[Saved entries]
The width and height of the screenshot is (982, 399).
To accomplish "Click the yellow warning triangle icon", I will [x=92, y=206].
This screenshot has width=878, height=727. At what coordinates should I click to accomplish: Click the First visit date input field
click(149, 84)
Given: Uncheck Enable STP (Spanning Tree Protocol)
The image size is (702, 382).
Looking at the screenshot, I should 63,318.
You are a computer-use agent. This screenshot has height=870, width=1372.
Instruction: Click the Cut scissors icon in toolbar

### WORK TO BE COMPLETED
Word for word, copy every entry.

### THE ANSWER
The width and height of the screenshot is (982, 399).
To accomplish "Click the yellow warning triangle icon", I will [x=92, y=206].
This screenshot has width=878, height=727. At what coordinates should I click to accomplish: Click the First visit date input field
click(149, 84)
Given: Uncheck Enable STP (Spanning Tree Protocol)
The image size is (702, 382).
Looking at the screenshot, I should 63,318.
You are a computer-use agent. This screenshot has height=870, width=1372.
Instruction: Click the Cut scissors icon in toolbar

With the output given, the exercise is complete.